• **Data entries**:
— START —

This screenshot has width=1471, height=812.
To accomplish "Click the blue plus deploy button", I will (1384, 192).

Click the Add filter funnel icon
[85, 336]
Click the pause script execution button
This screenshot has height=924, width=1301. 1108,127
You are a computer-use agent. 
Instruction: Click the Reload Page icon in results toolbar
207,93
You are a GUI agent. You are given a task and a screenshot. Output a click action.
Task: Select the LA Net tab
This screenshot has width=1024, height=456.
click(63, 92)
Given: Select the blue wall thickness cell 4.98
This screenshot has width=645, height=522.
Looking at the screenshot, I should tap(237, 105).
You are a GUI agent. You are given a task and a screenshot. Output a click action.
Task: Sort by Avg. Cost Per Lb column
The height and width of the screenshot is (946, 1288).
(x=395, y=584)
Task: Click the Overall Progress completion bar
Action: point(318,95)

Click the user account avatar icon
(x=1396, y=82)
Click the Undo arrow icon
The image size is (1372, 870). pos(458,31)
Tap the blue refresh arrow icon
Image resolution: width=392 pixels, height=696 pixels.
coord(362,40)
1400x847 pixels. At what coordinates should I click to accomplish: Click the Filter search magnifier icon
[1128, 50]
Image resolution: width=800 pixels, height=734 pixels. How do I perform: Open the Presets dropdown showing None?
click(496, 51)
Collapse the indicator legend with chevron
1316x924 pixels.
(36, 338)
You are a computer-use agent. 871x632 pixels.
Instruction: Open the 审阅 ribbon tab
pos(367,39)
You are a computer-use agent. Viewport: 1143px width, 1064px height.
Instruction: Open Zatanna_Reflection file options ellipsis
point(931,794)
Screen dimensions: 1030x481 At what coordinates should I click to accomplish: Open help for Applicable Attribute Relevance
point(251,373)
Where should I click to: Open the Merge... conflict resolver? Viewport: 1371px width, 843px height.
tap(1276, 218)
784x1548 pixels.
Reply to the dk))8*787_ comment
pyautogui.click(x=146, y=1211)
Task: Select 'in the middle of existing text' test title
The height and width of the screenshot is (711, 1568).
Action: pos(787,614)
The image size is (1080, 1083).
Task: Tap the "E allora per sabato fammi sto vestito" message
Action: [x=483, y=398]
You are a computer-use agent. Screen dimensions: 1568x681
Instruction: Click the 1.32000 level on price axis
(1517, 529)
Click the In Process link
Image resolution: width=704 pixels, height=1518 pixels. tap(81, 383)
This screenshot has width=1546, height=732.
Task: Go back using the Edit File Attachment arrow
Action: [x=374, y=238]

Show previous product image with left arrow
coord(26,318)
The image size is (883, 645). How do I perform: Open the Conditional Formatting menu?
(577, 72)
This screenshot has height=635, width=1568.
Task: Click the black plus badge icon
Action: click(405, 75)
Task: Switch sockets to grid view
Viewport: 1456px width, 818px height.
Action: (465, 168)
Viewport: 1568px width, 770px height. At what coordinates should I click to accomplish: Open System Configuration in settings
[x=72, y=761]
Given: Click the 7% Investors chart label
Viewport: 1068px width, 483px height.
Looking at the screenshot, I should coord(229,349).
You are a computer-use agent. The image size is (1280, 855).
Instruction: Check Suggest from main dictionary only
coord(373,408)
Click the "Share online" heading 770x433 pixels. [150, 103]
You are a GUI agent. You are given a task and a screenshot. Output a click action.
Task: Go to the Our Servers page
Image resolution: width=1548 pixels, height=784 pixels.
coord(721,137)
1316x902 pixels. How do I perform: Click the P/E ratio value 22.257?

— END —

• **Stated exercise**: Reproduce every item above without changing a single character.

• **Correct output**:
This screenshot has width=1471, height=812.
To accomplish "Click the blue plus deploy button", I will (1384, 192).

Click the Add filter funnel icon
[85, 336]
Click the pause script execution button
This screenshot has height=924, width=1301. 1108,127
You are a computer-use agent. 
Instruction: Click the Reload Page icon in results toolbar
207,93
You are a GUI agent. You are given a task and a screenshot. Output a click action.
Task: Select the LA Net tab
This screenshot has width=1024, height=456.
click(63, 92)
Given: Select the blue wall thickness cell 4.98
This screenshot has width=645, height=522.
Looking at the screenshot, I should tap(237, 105).
You are a GUI agent. You are given a task and a screenshot. Output a click action.
Task: Sort by Avg. Cost Per Lb column
The height and width of the screenshot is (946, 1288).
(x=395, y=584)
Task: Click the Overall Progress completion bar
Action: point(318,95)

Click the user account avatar icon
(x=1396, y=82)
Click the Undo arrow icon
The image size is (1372, 870). pos(458,31)
Tap the blue refresh arrow icon
Image resolution: width=392 pixels, height=696 pixels.
coord(362,40)
1400x847 pixels. At what coordinates should I click to accomplish: Click the Filter search magnifier icon
[1128, 50]
Image resolution: width=800 pixels, height=734 pixels. How do I perform: Open the Presets dropdown showing None?
click(496, 51)
Collapse the indicator legend with chevron
1316x924 pixels.
(36, 338)
You are a computer-use agent. 871x632 pixels.
Instruction: Open the 审阅 ribbon tab
pos(367,39)
You are a computer-use agent. Viewport: 1143px width, 1064px height.
Instruction: Open Zatanna_Reflection file options ellipsis
point(931,794)
Screen dimensions: 1030x481 At what coordinates should I click to accomplish: Open help for Applicable Attribute Relevance
point(251,373)
Where should I click to: Open the Merge... conflict resolver? Viewport: 1371px width, 843px height.
tap(1276, 218)
784x1548 pixels.
Reply to the dk))8*787_ comment
pyautogui.click(x=146, y=1211)
Task: Select 'in the middle of existing text' test title
The height and width of the screenshot is (711, 1568).
Action: pos(787,614)
The image size is (1080, 1083).
Task: Tap the "E allora per sabato fammi sto vestito" message
Action: [x=483, y=398]
You are a computer-use agent. Screen dimensions: 1568x681
Instruction: Click the 1.32000 level on price axis
(1517, 529)
Click the In Process link
Image resolution: width=704 pixels, height=1518 pixels. tap(81, 383)
This screenshot has width=1546, height=732.
Task: Go back using the Edit File Attachment arrow
Action: [x=374, y=238]

Show previous product image with left arrow
coord(26,318)
The image size is (883, 645). How do I perform: Open the Conditional Formatting menu?
(577, 72)
This screenshot has height=635, width=1568.
Task: Click the black plus badge icon
Action: click(405, 75)
Task: Switch sockets to grid view
Viewport: 1456px width, 818px height.
Action: (465, 168)
Viewport: 1568px width, 770px height. At what coordinates should I click to accomplish: Open System Configuration in settings
[x=72, y=761]
Given: Click the 7% Investors chart label
Viewport: 1068px width, 483px height.
Looking at the screenshot, I should coord(229,349).
You are a computer-use agent. The image size is (1280, 855).
Instruction: Check Suggest from main dictionary only
coord(373,408)
Click the "Share online" heading 770x433 pixels. [150, 103]
You are a GUI agent. You are given a task and a screenshot. Output a click action.
Task: Go to the Our Servers page
Image resolution: width=1548 pixels, height=784 pixels.
coord(721,137)
1316x902 pixels. How do I perform: Click the P/E ratio value 22.257?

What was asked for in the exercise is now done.